Chimpanzees get COVID-19 vaccinations at Project Chimps in N. Ga

A handful of the 77 chimpanzees living at the Project Chimps sanctuary in Morganton received vaccinations against COVID-19 last week.

None of the animals showed signs of infection with coronavirus and the immunizations were administered “as another layer of protection from what we already do to keep them healthy,” said executive director Ali Crumpacker.

Crumpacker said the staff had plans to vaccinate 10 chimps Wednesday but successfully vaccinated only nine. She said the sanctuary will eventually inoculate all 77 animals.

Since the beginning of the pandemic zoo keepers and others have become aware that the disease can be transmitted to animals. Recently Zoo Atlanta announced that more than a dozen of its 20 western lowland gorillas had tested positive for COVID-19, and were being treated.

The zoo plans on vaccinating the gorilla population once they all recover and has already vaccinated its Bornean and Sumatran orangutans, its Sumatran tigers, its African lions and its clouded leopard.

Vaccinating larger primates requires cooperation from the animals. They are trained to accept regular injections to protect against rabies and other diseases, and the veterinary staff regularly practice with the animals using “dummy” needles so they can grow accustomed to presenting an arm or a leg for such procedures.

At Project Chimps the humans remain behind a metal grid placed in a security wall during the injections, while the chimps can come and go in a three-acre yard.
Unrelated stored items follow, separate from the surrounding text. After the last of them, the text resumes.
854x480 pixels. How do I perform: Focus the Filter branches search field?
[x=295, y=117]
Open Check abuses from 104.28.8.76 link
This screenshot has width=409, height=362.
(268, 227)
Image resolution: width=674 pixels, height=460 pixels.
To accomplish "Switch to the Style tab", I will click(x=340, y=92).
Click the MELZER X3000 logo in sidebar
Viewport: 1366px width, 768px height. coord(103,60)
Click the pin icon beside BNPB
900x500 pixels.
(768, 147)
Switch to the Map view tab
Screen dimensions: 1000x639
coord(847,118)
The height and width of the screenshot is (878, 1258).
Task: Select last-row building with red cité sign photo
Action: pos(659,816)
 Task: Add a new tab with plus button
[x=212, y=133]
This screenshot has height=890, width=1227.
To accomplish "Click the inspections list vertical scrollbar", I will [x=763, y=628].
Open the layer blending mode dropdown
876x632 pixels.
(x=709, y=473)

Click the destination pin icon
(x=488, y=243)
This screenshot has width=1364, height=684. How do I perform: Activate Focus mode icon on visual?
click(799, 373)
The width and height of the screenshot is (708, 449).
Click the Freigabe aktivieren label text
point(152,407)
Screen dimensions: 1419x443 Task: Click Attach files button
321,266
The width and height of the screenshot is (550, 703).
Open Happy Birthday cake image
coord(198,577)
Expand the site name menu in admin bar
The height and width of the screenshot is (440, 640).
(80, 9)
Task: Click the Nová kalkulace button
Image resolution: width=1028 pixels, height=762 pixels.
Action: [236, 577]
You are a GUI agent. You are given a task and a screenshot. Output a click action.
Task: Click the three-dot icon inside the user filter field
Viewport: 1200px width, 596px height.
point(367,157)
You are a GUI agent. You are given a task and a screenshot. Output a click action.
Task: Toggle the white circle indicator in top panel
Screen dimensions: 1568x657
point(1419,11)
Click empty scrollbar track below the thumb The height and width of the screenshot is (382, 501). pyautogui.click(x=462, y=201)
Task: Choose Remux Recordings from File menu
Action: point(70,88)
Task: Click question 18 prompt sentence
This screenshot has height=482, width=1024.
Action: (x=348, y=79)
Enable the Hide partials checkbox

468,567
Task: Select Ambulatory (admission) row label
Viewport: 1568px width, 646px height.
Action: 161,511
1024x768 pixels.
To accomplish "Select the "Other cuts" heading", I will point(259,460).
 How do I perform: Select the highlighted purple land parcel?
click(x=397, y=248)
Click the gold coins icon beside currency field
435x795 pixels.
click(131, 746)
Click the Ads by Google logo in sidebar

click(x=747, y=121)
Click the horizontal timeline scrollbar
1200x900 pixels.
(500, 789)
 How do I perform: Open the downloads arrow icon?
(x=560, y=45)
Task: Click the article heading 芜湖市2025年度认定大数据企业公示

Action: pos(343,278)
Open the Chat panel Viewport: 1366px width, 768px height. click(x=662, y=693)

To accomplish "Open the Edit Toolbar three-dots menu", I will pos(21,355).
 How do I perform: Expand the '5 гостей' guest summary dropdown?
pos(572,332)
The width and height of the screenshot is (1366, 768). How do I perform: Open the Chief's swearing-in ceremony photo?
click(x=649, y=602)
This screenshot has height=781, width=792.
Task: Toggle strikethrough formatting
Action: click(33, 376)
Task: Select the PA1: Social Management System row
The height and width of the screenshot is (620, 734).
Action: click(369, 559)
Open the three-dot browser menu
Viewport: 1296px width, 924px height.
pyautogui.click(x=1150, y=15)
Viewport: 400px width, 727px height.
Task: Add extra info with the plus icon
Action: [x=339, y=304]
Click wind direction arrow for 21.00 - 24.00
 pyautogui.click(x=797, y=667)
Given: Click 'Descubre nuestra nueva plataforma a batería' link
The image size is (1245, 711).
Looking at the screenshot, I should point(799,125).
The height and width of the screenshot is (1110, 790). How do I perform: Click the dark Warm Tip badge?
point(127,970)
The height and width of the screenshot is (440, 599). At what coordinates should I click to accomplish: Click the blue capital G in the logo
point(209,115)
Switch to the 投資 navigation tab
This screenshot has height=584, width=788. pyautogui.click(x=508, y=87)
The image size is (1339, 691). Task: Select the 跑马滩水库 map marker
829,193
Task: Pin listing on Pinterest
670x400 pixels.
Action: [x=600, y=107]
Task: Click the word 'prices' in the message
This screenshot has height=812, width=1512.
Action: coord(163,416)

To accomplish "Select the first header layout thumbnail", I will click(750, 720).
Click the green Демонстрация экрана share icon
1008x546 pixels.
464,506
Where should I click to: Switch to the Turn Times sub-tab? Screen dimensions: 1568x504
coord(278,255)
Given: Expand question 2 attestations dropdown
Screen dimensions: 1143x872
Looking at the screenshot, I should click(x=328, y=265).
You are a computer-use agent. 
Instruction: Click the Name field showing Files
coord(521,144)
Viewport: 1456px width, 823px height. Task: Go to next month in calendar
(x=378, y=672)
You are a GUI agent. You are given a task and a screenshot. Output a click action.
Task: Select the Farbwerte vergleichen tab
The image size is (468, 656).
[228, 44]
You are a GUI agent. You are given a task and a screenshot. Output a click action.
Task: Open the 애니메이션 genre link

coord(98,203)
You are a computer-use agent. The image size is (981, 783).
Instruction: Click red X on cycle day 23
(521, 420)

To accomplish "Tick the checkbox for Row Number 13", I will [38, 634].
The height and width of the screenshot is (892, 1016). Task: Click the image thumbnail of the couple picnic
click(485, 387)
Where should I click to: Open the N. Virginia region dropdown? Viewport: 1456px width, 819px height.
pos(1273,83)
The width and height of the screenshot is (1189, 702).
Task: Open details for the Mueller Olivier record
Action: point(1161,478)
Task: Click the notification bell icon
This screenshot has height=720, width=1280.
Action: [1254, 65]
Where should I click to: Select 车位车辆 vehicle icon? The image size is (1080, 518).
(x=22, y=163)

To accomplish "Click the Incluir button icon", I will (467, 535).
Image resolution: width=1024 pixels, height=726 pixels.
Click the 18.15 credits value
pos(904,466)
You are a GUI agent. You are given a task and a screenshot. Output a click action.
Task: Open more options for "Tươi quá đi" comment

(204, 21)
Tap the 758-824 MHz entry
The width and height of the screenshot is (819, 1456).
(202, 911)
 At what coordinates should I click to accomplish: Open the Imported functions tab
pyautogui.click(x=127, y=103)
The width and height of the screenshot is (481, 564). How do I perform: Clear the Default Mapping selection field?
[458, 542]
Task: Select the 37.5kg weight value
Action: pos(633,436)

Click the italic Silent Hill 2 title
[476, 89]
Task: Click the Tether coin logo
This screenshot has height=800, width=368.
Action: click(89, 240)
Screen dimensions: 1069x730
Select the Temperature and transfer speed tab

“Not all the chimps are as cooperative as others,” said Crumpacker. “They learn from each other. We’re making sure that the ones who are hesitant about the activity see the ones that are cooperative, hoping they will not hesitate as much (when it’s their turn).”

Humans, she said, can also learn from this, by positive role modeling from their peers. “Obviously we can’t explain to the chimps why we’re asking them to take a shot. Humans can investigate that. But we can show we’re interested in giving them a positive experience, and we can make sure they can trust their medical adviser.”

The veterinary staff at the sanctuary make the injections a positive experience by giving a dried date to the chimp receiving the shot. “They really like dried dates,” said Crumpacker. “It’s not something they normally get in their daily diet; it’s like a kid getting a lollipop after visiting a doctor.”

The sanctuary plans to vaccinate 10 chimps a week and will require about 15 rounds of vaccinations to cover the entire population, with initial injections and booster shots.

While workers at Project Chimps were taking precautions to protect the health of the chimpanzees, two former staff members at Project Chimp, who have criticized the care given the animals, erected a billboard near the facility on Sept. 25 asking the question “Sanctuary or Warehouse?”

One of the former staffers also created a website questioning the lack of time the chimps spend outdoors, among other concerns.

Stephen Ross of the Lester E. Fisher Center for the Study and Conservation of Apes based out of the Lincoln Park Zoo in Chicago, conducted an independent study of the Project Chimps facility in the fall of 2020, to evaluate the care of the animals

Ross determined the facility scored high in two of three area measured, writing that the chimps had a “rich and dynamic social life” and that the areas available to house the chimps were “broadly exceeding those used to house chimpanzees elsewhere.”

Ross wrote that programs available to the chimps could use improvement, but overall gave a high grade to the care provided at Project Chimps.

It is suspected that the gorillas at Zoo Atlanta contracted the virus from one of their keepers, who was asymptomatic at the time. At Project Chimps the staff are already required to be vaccinated against the coronavirus, they wear masks while indoors and also outdoors in group settings. Volunteers must be vaccinated by Nov. 1.

In 2015, when chimpanzees were effectively excluded from animal experimentation by the National Institutes of Health, Project Chimps was founded as a permanent sanctuary for chimpanzees formerly used in scientific research.

The 236-acre North Georgia facility was originally created as a haven for gorillas, but was retrofitted to accommodate chimpanzees, and began receiving them the following year.

Crumpacker said there are an additional 120 chimpanzees kept at the University of Louisiana-Lafayette New Iberia Research Center that the sanctuary hopes to house eventually.

She said that Project Chimps is apparently the first sanctuary to provide vaccinations for chimpanzees. The vaccines were donated by Zoetis, a veterinary drug company that formulated the vaccines specifically for animal use.